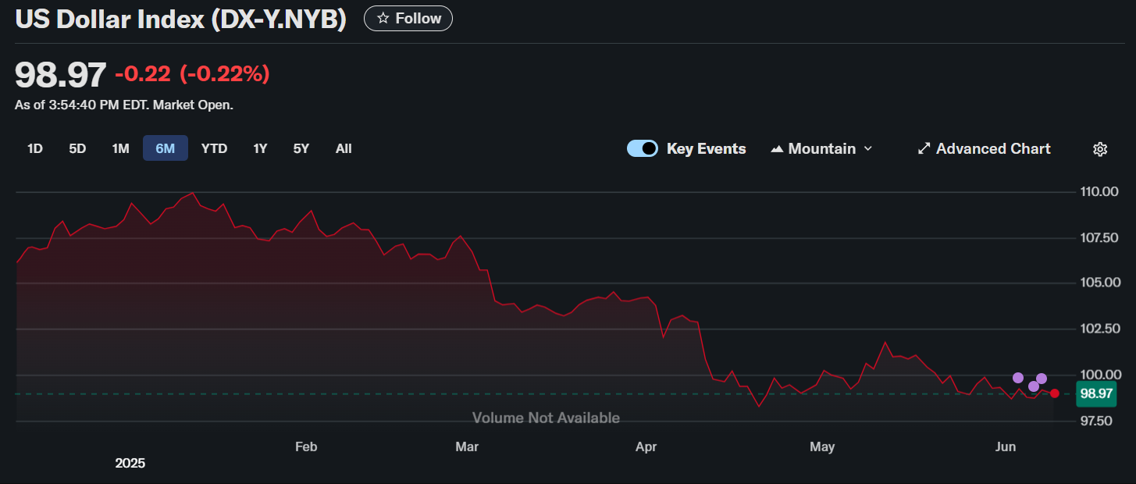The width and height of the screenshot is (1136, 484).
Task: Open the Advanced Chart link
Action: click(992, 148)
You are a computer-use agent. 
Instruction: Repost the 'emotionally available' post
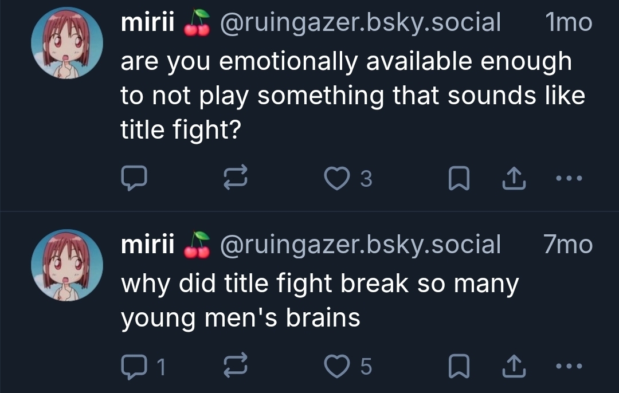tap(236, 179)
============
## Exercise instructions
From the line containing "You are a computer-use agent." down to the last line of the data above, transcribe exactly those lines and no others; omit the pictures.

## Solved exercise
You are a computer-use agent. 
Instruction: Repost the 'emotionally available' post
tap(236, 179)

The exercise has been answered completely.